(Stored records)

----

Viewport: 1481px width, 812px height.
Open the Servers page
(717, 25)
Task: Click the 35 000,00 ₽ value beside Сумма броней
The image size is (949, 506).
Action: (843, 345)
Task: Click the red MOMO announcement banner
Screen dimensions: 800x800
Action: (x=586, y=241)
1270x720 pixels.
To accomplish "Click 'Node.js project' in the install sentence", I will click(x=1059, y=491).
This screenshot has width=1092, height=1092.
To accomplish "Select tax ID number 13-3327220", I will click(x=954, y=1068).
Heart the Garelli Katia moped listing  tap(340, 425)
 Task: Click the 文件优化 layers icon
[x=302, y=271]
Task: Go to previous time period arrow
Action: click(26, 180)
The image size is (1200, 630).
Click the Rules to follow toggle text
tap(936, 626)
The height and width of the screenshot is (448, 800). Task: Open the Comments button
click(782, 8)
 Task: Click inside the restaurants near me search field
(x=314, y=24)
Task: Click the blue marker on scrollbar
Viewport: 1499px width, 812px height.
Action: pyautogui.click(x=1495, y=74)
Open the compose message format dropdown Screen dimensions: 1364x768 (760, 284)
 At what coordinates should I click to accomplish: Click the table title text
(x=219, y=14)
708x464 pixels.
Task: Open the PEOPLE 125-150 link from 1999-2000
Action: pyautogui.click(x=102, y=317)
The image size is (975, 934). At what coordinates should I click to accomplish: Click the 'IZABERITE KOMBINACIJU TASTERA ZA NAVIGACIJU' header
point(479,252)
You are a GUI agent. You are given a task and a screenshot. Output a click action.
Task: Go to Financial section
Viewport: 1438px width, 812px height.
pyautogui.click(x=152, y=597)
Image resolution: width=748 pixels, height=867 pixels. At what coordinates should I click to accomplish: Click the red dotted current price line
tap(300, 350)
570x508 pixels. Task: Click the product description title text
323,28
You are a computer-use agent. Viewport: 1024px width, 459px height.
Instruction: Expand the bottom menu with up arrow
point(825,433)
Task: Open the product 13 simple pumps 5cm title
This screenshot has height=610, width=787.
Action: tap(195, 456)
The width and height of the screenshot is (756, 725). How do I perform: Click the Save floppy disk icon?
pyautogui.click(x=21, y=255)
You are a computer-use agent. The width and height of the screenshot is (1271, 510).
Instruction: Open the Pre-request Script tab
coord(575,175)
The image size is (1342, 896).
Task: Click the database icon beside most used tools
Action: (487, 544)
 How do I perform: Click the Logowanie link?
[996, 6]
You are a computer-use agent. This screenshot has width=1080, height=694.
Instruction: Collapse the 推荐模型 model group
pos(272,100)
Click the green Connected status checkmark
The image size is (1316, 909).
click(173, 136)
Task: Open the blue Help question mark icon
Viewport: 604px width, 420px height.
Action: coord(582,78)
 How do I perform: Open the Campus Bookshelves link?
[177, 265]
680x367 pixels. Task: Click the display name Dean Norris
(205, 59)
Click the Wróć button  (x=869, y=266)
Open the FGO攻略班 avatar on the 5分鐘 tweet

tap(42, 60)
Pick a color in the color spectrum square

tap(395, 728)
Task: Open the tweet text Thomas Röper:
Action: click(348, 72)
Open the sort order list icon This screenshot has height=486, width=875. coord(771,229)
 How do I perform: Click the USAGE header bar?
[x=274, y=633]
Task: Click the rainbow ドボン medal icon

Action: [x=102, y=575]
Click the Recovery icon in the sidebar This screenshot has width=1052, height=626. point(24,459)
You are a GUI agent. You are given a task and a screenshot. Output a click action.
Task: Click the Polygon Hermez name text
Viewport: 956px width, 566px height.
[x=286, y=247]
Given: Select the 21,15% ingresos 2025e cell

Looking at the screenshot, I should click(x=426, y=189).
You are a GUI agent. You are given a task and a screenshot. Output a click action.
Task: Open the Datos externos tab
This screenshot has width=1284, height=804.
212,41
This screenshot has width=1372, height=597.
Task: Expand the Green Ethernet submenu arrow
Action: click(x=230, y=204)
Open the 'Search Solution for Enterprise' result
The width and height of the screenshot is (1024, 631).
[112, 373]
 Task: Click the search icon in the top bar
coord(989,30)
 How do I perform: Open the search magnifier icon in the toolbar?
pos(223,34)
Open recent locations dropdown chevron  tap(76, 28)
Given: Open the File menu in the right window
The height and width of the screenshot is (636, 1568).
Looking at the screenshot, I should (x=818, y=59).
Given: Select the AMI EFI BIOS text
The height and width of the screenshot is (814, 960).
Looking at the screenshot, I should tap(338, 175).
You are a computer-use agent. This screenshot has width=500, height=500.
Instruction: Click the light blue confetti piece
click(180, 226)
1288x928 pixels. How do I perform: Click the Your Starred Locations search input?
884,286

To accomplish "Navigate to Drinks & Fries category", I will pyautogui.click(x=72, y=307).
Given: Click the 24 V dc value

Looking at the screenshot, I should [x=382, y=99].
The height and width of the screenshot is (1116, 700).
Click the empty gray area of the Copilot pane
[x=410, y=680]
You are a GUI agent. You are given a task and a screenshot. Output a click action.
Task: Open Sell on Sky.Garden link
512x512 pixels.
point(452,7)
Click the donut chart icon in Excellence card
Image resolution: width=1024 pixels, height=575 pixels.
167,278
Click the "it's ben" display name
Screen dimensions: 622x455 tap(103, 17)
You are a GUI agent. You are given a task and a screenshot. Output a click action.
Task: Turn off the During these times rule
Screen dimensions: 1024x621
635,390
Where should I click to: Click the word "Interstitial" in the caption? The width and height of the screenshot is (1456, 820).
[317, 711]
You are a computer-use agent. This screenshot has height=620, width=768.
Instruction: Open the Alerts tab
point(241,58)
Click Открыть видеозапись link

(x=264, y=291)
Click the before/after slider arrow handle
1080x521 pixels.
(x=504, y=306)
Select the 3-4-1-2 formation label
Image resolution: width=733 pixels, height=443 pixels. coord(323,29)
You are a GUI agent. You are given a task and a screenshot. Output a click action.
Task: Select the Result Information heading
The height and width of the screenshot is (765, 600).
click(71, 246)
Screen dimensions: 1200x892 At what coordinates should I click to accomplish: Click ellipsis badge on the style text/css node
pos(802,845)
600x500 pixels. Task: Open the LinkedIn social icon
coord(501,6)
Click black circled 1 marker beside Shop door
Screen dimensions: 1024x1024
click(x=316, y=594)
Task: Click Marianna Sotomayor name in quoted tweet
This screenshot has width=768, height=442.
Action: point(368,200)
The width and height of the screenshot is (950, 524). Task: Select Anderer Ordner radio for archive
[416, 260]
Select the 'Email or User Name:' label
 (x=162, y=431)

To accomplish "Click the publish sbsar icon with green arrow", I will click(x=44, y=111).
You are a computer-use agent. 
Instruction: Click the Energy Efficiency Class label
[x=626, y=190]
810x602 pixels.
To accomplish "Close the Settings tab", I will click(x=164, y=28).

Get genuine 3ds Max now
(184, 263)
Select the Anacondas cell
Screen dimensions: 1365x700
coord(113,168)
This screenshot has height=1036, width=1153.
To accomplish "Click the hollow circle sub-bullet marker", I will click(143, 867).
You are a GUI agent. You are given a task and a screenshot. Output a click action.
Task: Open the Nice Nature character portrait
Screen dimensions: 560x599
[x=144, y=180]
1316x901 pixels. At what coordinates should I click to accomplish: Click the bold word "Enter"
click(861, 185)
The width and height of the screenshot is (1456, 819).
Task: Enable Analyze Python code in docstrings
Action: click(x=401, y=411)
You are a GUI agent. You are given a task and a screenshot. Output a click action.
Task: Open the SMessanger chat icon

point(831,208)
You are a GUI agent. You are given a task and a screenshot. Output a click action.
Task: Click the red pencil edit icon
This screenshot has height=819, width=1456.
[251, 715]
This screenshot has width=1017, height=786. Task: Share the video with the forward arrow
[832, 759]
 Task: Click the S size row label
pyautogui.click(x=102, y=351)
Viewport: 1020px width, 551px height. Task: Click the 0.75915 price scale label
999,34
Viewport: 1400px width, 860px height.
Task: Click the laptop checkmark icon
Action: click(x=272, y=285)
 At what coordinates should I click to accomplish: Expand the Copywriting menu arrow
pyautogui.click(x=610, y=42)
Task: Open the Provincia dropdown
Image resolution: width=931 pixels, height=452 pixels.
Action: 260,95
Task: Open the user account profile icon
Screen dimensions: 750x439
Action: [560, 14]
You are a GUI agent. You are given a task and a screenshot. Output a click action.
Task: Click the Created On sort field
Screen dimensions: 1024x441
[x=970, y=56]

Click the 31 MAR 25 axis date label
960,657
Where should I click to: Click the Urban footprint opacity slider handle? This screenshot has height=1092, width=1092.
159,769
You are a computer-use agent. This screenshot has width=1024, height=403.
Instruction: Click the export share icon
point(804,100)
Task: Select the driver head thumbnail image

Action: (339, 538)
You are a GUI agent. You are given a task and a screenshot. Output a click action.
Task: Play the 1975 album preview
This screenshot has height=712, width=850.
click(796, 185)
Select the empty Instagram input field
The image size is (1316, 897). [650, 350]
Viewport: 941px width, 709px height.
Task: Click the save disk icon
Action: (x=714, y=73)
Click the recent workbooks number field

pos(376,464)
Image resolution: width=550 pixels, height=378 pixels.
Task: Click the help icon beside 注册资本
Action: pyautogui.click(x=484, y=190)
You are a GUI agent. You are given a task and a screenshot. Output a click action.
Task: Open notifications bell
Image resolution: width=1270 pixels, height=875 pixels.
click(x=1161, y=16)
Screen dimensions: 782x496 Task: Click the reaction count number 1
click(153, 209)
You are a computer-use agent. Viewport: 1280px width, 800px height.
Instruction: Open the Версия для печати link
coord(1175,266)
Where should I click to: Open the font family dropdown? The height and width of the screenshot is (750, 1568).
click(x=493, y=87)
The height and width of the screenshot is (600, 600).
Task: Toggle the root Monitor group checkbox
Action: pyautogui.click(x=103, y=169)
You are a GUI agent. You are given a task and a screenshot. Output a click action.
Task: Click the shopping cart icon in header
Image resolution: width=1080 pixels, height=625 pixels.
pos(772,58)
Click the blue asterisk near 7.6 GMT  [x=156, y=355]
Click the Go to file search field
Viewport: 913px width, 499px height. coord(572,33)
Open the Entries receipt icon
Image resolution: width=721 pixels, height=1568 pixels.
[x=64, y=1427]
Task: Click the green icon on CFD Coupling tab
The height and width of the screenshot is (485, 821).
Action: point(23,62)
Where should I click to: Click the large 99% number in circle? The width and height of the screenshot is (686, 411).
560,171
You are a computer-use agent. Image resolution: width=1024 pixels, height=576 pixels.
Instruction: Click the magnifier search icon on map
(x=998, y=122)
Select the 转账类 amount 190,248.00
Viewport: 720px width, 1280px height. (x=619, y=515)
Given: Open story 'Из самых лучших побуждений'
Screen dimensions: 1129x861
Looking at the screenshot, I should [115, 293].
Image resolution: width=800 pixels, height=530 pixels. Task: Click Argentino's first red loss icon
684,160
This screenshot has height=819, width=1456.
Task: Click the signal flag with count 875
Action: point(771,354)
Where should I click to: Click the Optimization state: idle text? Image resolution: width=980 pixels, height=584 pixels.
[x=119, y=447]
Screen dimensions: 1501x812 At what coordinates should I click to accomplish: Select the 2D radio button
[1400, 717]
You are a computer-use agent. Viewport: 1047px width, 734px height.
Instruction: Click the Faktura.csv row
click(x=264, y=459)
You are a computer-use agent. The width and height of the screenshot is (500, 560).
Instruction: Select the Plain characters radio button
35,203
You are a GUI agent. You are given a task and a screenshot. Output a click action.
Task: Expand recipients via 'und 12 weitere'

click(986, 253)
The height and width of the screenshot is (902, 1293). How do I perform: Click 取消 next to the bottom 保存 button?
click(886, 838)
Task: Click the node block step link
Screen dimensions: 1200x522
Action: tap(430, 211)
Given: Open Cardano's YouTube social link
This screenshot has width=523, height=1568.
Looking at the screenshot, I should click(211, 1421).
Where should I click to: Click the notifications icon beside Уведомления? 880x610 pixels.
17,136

----

__Exercise__.
Beginning with the line that has "Task: Click the blue marker on scrollbar" and ending with the line that has "Open the compose", set down the lines above exactly and include no others.

__Task response__.
Task: Click the blue marker on scrollbar
Viewport: 1499px width, 812px height.
Action: pyautogui.click(x=1495, y=74)
Open the compose message format dropdown Screen dimensions: 1364x768 (760, 284)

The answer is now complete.